Recognizing that so many of the challenges RPA customers are experiencing are the by-product of avoidable errors and ineffective practices, it would appear that the time is right for the market to come together and establish a core structure for automation. Such a measure would serve to keep RPA on its upward trajectory and directly address the most damaging consequences created by a lack of automation-design standards, including:  

  • Lack of portability—At present, the ability to open, read and act on automation-project files is limited to the RPA platform in use by a company. Because each major RPA vendor has its own markup and format, it is virtually impossible for the company to change RPA vendors without starting over from scratch. And let’s face it, because starting over is both expensive and time-consuming, it is essentially a non-starter, which leaves the company locked into its current RPA vendor even if it is dissatisfied with their performance or has identified a preferable platform option. This situation could be even worse for firms using an automation vendor that goes out of business. With no support from the original vendor and no ability for their bots to operate on another platform, companies facing this situation have no choice but to rebuild their entire RPA system from the ground up, regardless of the time it takes or the cost involved.
  • Stalled automation pipelines—Many RPA programs struggle with stalled automation pipelines, which are usually attributed to weak RPA governance, lack of best practices with respect to identifying and prioritizing automation candidates, or the crippling burden of RPA maintenance and support. While each of these factors certainly contributes to the problem, a lack of RPA-design standards—which translates into a lack of compatibility and interoperability—is also a major (and often overlooked) culprit. For example, look at process-discovery tools, a key component of any automation toolchain. Without RPA-design standards and a universally established markup language, process-discovery tools mark up discovered processes in different formats. This means processes must be transcribed manually before they can be developed and deployed in the target RPA platforms—again a time-intensive and costly endeavor.      
  • Throttled market growth—While RPA is still seeing exponential growth despite its drawbacks, frustration with its inability to scale and deliver on anticipated ROI is causing many companies to rethink additional automation investments. Coupling that hesitancy with the issues resulting from a lack of RPA-design standards—most prominently interoperability and the lack of portability—is stifling market growth. It is also slowing the development of product improvement that could be achieved through a more collaborative effort.

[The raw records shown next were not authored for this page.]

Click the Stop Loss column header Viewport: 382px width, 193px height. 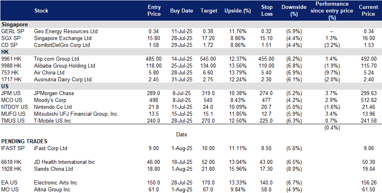[267, 11]
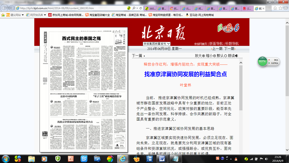Expand the 建议网站 favorites bar dropdown

(x=23, y=15)
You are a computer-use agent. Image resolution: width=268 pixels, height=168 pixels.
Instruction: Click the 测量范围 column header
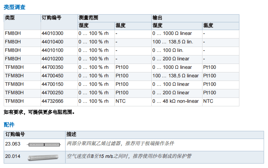(x=89, y=18)
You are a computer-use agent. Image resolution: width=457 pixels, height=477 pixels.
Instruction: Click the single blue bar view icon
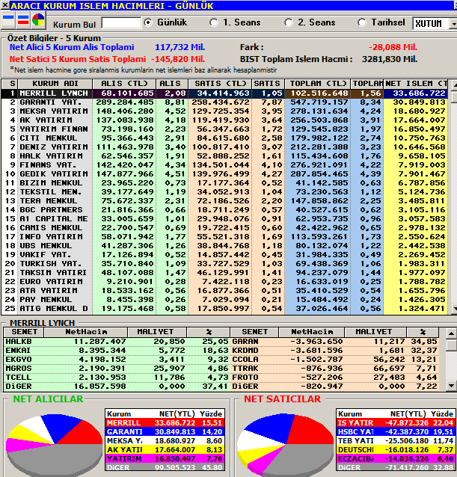[x=8, y=20]
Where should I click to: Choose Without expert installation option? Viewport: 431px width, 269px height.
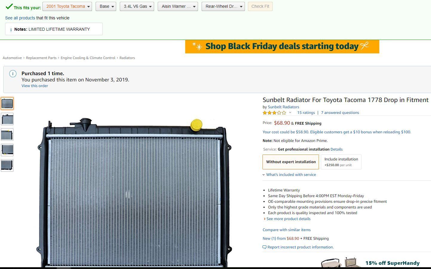tap(291, 162)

To better understand the benefits of establishing a set of RPA standards, look at what the PDF (or Portable Document Format) has done to advance the paperless office and fuel digital transformations everywhere. When Adobe released the PDF as an open standard in 2008, the ability to save a PDF in any word processor and open it in another tool unlocked a level of cooperation and portability that was previously impossible.

There is no reason why the automation market can’t do the same by establishing a set of RPA-design standards. RPA standards and a universally established markup language would connect commonalities in the data into a format that all tools can universally understand. This, in turn, would

  • Enable organizations to easily migrate digital workforces from one platform to another and avoid proprietary vendor lock-in
  • Allow RPA programs to design automated processes once and run them in any platform they choose
  • Separate automation design from implementation because there would be no need to understand the technical details of any platform
  • Empower businesses to accelerate their digital transformations

In short, well-defined RPA-design standards would move the needle significantly closer to the gold standard set by the PDF benchmark. Ultimately, this would unlock the entire RPA ecosystem and supercharge an already vibrant market as it reaches new levels of investment and value capture.